● **DIRECTIONS FOR THIS TASK**: Each record should be reproduced exactly.

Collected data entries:
>>>
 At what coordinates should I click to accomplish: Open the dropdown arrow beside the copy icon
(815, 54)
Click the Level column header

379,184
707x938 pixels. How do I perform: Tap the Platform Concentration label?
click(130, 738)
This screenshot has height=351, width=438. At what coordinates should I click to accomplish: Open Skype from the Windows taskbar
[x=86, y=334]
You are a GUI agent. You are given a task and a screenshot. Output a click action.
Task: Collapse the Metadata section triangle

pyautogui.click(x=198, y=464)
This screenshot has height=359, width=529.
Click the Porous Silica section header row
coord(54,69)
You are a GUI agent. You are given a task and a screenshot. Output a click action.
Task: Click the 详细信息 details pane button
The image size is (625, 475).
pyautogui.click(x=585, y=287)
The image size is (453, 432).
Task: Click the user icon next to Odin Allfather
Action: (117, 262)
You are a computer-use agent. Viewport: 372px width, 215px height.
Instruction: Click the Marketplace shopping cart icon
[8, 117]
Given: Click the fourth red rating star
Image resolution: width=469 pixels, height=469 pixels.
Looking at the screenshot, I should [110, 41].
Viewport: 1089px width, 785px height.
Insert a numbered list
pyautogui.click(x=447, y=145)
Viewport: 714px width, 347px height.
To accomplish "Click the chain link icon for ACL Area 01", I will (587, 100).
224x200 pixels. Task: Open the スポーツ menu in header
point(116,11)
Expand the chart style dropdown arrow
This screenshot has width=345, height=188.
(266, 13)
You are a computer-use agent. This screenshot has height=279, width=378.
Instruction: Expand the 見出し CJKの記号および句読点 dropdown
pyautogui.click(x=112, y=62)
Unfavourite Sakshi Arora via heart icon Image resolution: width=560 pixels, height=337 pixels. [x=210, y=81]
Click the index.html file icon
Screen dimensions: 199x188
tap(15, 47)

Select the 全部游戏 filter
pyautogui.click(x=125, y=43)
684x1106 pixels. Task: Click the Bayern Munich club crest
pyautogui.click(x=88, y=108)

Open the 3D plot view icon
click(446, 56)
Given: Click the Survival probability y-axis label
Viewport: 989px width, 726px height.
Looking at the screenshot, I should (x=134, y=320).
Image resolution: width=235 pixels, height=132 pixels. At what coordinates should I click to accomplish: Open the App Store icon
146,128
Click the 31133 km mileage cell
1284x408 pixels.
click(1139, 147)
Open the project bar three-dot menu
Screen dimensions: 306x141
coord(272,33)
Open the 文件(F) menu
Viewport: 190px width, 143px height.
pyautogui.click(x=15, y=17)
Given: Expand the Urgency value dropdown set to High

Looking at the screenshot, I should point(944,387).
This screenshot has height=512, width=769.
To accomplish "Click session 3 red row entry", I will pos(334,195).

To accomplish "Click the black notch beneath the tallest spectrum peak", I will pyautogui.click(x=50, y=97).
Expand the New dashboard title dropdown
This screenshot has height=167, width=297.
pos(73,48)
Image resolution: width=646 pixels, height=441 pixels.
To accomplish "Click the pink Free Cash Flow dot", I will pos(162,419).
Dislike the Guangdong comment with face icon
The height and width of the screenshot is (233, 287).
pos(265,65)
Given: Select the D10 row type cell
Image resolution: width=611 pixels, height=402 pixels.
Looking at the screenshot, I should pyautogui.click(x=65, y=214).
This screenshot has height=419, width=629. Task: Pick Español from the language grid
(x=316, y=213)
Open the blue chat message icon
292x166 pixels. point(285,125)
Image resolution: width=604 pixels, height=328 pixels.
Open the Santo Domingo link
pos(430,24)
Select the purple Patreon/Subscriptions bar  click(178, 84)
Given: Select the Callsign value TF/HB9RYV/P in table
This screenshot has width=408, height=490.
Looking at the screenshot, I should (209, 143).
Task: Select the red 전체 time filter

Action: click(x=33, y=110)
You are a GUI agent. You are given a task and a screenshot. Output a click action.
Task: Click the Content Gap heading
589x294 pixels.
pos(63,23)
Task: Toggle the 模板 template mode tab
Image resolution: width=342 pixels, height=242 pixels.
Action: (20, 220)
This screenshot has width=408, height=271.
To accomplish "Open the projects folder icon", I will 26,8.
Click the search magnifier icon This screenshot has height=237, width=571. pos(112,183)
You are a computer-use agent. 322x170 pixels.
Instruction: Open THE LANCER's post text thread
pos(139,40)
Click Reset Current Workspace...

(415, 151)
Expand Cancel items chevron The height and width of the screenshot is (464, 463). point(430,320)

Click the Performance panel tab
<<<
● **EXPECTED ANSWER**:
 At what coordinates should I click to accomplish: Open the dropdown arrow beside the copy icon
(815, 54)
Click the Level column header

379,184
707x938 pixels. How do I perform: Tap the Platform Concentration label?
click(130, 738)
This screenshot has height=351, width=438. At what coordinates should I click to accomplish: Open Skype from the Windows taskbar
[x=86, y=334]
You are a GUI agent. You are given a task and a screenshot. Output a click action.
Task: Collapse the Metadata section triangle

pyautogui.click(x=198, y=464)
This screenshot has height=359, width=529.
Click the Porous Silica section header row
coord(54,69)
You are a GUI agent. You are given a task and a screenshot. Output a click action.
Task: Click the 详细信息 details pane button
The image size is (625, 475).
pyautogui.click(x=585, y=287)
The image size is (453, 432).
Task: Click the user icon next to Odin Allfather
Action: (117, 262)
You are a computer-use agent. Viewport: 372px width, 215px height.
Instruction: Click the Marketplace shopping cart icon
[8, 117]
Given: Click the fourth red rating star
Image resolution: width=469 pixels, height=469 pixels.
Looking at the screenshot, I should [110, 41].
Viewport: 1089px width, 785px height.
Insert a numbered list
pyautogui.click(x=447, y=145)
Viewport: 714px width, 347px height.
To accomplish "Click the chain link icon for ACL Area 01", I will (587, 100).
224x200 pixels. Task: Open the スポーツ menu in header
point(116,11)
Expand the chart style dropdown arrow
This screenshot has width=345, height=188.
(266, 13)
You are a computer-use agent. This screenshot has height=279, width=378.
Instruction: Expand the 見出し CJKの記号および句読点 dropdown
pyautogui.click(x=112, y=62)
Unfavourite Sakshi Arora via heart icon Image resolution: width=560 pixels, height=337 pixels. [x=210, y=81]
Click the index.html file icon
Screen dimensions: 199x188
tap(15, 47)

Select the 全部游戏 filter
pyautogui.click(x=125, y=43)
684x1106 pixels. Task: Click the Bayern Munich club crest
pyautogui.click(x=88, y=108)

Open the 3D plot view icon
click(446, 56)
Given: Click the Survival probability y-axis label
Viewport: 989px width, 726px height.
Looking at the screenshot, I should (x=134, y=320).
Image resolution: width=235 pixels, height=132 pixels. At what coordinates should I click to accomplish: Open the App Store icon
146,128
Click the 31133 km mileage cell
1284x408 pixels.
click(1139, 147)
Open the project bar three-dot menu
Screen dimensions: 306x141
coord(272,33)
Open the 文件(F) menu
Viewport: 190px width, 143px height.
pyautogui.click(x=15, y=17)
Given: Expand the Urgency value dropdown set to High

Looking at the screenshot, I should point(944,387).
This screenshot has height=512, width=769.
To accomplish "Click session 3 red row entry", I will pos(334,195).

To accomplish "Click the black notch beneath the tallest spectrum peak", I will pyautogui.click(x=50, y=97).
Expand the New dashboard title dropdown
This screenshot has height=167, width=297.
pos(73,48)
Image resolution: width=646 pixels, height=441 pixels.
To accomplish "Click the pink Free Cash Flow dot", I will pos(162,419).
Dislike the Guangdong comment with face icon
The height and width of the screenshot is (233, 287).
pos(265,65)
Given: Select the D10 row type cell
Image resolution: width=611 pixels, height=402 pixels.
Looking at the screenshot, I should pyautogui.click(x=65, y=214).
This screenshot has height=419, width=629. Task: Pick Español from the language grid
(x=316, y=213)
Open the blue chat message icon
292x166 pixels. point(285,125)
Image resolution: width=604 pixels, height=328 pixels.
Open the Santo Domingo link
pos(430,24)
Select the purple Patreon/Subscriptions bar  click(178, 84)
Given: Select the Callsign value TF/HB9RYV/P in table
This screenshot has width=408, height=490.
Looking at the screenshot, I should (209, 143).
Task: Select the red 전체 time filter

Action: click(x=33, y=110)
You are a GUI agent. You are given a task and a screenshot. Output a click action.
Task: Click the Content Gap heading
589x294 pixels.
pos(63,23)
Task: Toggle the 模板 template mode tab
Image resolution: width=342 pixels, height=242 pixels.
Action: (20, 220)
This screenshot has width=408, height=271.
To accomplish "Open the projects folder icon", I will 26,8.
Click the search magnifier icon This screenshot has height=237, width=571. pos(112,183)
You are a computer-use agent. 322x170 pixels.
Instruction: Open THE LANCER's post text thread
pos(139,40)
Click Reset Current Workspace...

(415, 151)
Expand Cancel items chevron The height and width of the screenshot is (464, 463). point(430,320)

Click the Performance panel tab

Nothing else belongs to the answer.